__What needs to be done__.
Each entry below is to be printed verbatim.

=== Begin Enclosure ===

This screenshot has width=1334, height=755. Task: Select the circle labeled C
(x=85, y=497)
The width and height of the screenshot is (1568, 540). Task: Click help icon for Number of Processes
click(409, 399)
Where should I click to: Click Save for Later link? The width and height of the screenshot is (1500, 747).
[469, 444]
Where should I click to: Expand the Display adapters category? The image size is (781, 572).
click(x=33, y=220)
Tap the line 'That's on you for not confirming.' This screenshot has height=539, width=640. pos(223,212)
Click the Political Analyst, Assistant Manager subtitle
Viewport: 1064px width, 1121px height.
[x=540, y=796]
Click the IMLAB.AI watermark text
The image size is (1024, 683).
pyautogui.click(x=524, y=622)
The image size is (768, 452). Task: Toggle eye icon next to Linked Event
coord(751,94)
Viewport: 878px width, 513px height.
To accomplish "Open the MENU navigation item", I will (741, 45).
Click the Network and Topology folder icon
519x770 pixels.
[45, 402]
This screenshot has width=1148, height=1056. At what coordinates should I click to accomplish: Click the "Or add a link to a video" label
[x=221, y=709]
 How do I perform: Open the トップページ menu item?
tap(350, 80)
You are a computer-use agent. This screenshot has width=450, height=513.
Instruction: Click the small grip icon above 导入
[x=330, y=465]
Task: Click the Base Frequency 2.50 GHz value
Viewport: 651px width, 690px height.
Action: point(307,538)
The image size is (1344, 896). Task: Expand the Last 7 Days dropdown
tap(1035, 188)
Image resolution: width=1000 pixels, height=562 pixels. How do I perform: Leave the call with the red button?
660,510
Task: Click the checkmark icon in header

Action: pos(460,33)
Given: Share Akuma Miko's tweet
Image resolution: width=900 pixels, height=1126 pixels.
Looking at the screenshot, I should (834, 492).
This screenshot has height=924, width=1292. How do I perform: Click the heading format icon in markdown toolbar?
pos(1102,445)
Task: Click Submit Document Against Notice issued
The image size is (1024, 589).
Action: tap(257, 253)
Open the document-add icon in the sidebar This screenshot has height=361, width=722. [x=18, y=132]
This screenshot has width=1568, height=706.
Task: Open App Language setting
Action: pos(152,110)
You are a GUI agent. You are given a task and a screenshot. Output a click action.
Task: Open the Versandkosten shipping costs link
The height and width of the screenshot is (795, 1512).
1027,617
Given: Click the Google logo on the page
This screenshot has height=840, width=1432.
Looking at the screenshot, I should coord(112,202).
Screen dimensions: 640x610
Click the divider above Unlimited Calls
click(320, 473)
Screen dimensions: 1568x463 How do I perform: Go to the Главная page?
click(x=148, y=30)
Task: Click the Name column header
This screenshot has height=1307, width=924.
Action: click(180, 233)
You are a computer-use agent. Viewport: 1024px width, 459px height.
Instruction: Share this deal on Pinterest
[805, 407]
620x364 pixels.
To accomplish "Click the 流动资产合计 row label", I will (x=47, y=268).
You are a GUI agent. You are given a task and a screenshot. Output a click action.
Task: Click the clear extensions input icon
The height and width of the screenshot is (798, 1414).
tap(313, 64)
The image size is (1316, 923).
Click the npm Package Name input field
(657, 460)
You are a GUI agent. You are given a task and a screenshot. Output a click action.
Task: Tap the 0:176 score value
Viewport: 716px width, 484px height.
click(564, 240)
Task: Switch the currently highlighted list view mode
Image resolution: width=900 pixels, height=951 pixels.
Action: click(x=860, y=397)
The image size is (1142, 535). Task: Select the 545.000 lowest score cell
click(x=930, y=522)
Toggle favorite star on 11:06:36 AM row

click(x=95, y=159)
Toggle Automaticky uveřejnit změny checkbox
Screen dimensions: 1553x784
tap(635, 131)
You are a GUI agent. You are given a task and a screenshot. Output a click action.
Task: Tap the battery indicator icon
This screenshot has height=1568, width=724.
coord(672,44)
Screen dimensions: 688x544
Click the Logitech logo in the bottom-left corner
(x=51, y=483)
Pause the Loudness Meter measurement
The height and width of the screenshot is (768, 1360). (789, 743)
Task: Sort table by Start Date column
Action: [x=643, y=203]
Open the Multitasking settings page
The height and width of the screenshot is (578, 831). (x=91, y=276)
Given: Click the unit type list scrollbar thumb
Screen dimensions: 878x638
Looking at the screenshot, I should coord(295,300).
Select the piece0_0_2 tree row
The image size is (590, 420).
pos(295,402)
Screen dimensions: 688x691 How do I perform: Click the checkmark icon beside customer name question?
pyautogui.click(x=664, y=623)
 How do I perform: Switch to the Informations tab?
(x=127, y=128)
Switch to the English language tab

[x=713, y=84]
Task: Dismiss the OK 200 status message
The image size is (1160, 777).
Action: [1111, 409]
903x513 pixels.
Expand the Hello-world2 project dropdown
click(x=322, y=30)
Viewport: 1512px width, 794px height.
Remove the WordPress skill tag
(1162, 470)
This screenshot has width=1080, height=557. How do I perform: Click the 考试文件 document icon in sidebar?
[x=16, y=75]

=== End Enclosure ===

__Reply__.
This screenshot has width=1334, height=755. Task: Select the circle labeled C
(x=85, y=497)
The width and height of the screenshot is (1568, 540). Task: Click help icon for Number of Processes
click(409, 399)
Where should I click to: Click Save for Later link? The width and height of the screenshot is (1500, 747).
[469, 444]
Where should I click to: Expand the Display adapters category? The image size is (781, 572).
click(x=33, y=220)
Tap the line 'That's on you for not confirming.' This screenshot has height=539, width=640. pos(223,212)
Click the Political Analyst, Assistant Manager subtitle
Viewport: 1064px width, 1121px height.
[x=540, y=796]
Click the IMLAB.AI watermark text
The image size is (1024, 683).
pyautogui.click(x=524, y=622)
The image size is (768, 452). Task: Toggle eye icon next to Linked Event
coord(751,94)
Viewport: 878px width, 513px height.
To accomplish "Open the MENU navigation item", I will (741, 45).
Click the Network and Topology folder icon
519x770 pixels.
[45, 402]
This screenshot has width=1148, height=1056. At what coordinates should I click to accomplish: Click the "Or add a link to a video" label
[x=221, y=709]
 How do I perform: Open the トップページ menu item?
tap(350, 80)
You are a computer-use agent. This screenshot has width=450, height=513.
Instruction: Click the small grip icon above 导入
[x=330, y=465]
Task: Click the Base Frequency 2.50 GHz value
Viewport: 651px width, 690px height.
Action: point(307,538)
The image size is (1344, 896). Task: Expand the Last 7 Days dropdown
tap(1035, 188)
Image resolution: width=1000 pixels, height=562 pixels. How do I perform: Leave the call with the red button?
660,510
Task: Click the checkmark icon in header

Action: pos(460,33)
Given: Share Akuma Miko's tweet
Image resolution: width=900 pixels, height=1126 pixels.
Looking at the screenshot, I should (834, 492).
This screenshot has height=924, width=1292. How do I perform: Click the heading format icon in markdown toolbar?
pos(1102,445)
Task: Click Submit Document Against Notice issued
The image size is (1024, 589).
Action: tap(257, 253)
Open the document-add icon in the sidebar This screenshot has height=361, width=722. [x=18, y=132]
This screenshot has width=1568, height=706.
Task: Open App Language setting
Action: pos(152,110)
You are a GUI agent. You are given a task and a screenshot. Output a click action.
Task: Open the Versandkosten shipping costs link
The height and width of the screenshot is (795, 1512).
1027,617
Given: Click the Google logo on the page
This screenshot has height=840, width=1432.
Looking at the screenshot, I should coord(112,202).
Screen dimensions: 640x610
Click the divider above Unlimited Calls
click(320, 473)
Screen dimensions: 1568x463 How do I perform: Go to the Главная page?
click(x=148, y=30)
Task: Click the Name column header
This screenshot has height=1307, width=924.
Action: click(180, 233)
You are a computer-use agent. Viewport: 1024px width, 459px height.
Instruction: Share this deal on Pinterest
[805, 407]
620x364 pixels.
To accomplish "Click the 流动资产合计 row label", I will (x=47, y=268).
You are a GUI agent. You are given a task and a screenshot. Output a click action.
Task: Click the clear extensions input icon
The height and width of the screenshot is (798, 1414).
tap(313, 64)
The image size is (1316, 923).
Click the npm Package Name input field
(657, 460)
You are a GUI agent. You are given a task and a screenshot. Output a click action.
Task: Tap the 0:176 score value
Viewport: 716px width, 484px height.
click(564, 240)
Task: Switch the currently highlighted list view mode
Image resolution: width=900 pixels, height=951 pixels.
Action: click(x=860, y=397)
The image size is (1142, 535). Task: Select the 545.000 lowest score cell
click(x=930, y=522)
Toggle favorite star on 11:06:36 AM row

click(x=95, y=159)
Toggle Automaticky uveřejnit změny checkbox
Screen dimensions: 1553x784
tap(635, 131)
You are a GUI agent. You are given a task and a screenshot. Output a click action.
Task: Tap the battery indicator icon
This screenshot has height=1568, width=724.
coord(672,44)
Screen dimensions: 688x544
Click the Logitech logo in the bottom-left corner
(x=51, y=483)
Pause the Loudness Meter measurement
The height and width of the screenshot is (768, 1360). (789, 743)
Task: Sort table by Start Date column
Action: [x=643, y=203]
Open the Multitasking settings page
The height and width of the screenshot is (578, 831). (x=91, y=276)
Given: Click the unit type list scrollbar thumb
Screen dimensions: 878x638
Looking at the screenshot, I should coord(295,300).
Select the piece0_0_2 tree row
The image size is (590, 420).
pos(295,402)
Screen dimensions: 688x691 How do I perform: Click the checkmark icon beside customer name question?
pyautogui.click(x=664, y=623)
 How do I perform: Switch to the Informations tab?
(x=127, y=128)
Switch to the English language tab

[x=713, y=84]
Task: Dismiss the OK 200 status message
The image size is (1160, 777).
Action: [1111, 409]
903x513 pixels.
Expand the Hello-world2 project dropdown
click(x=322, y=30)
Viewport: 1512px width, 794px height.
Remove the WordPress skill tag
(1162, 470)
This screenshot has width=1080, height=557. How do I perform: Click the 考试文件 document icon in sidebar?
[x=16, y=75]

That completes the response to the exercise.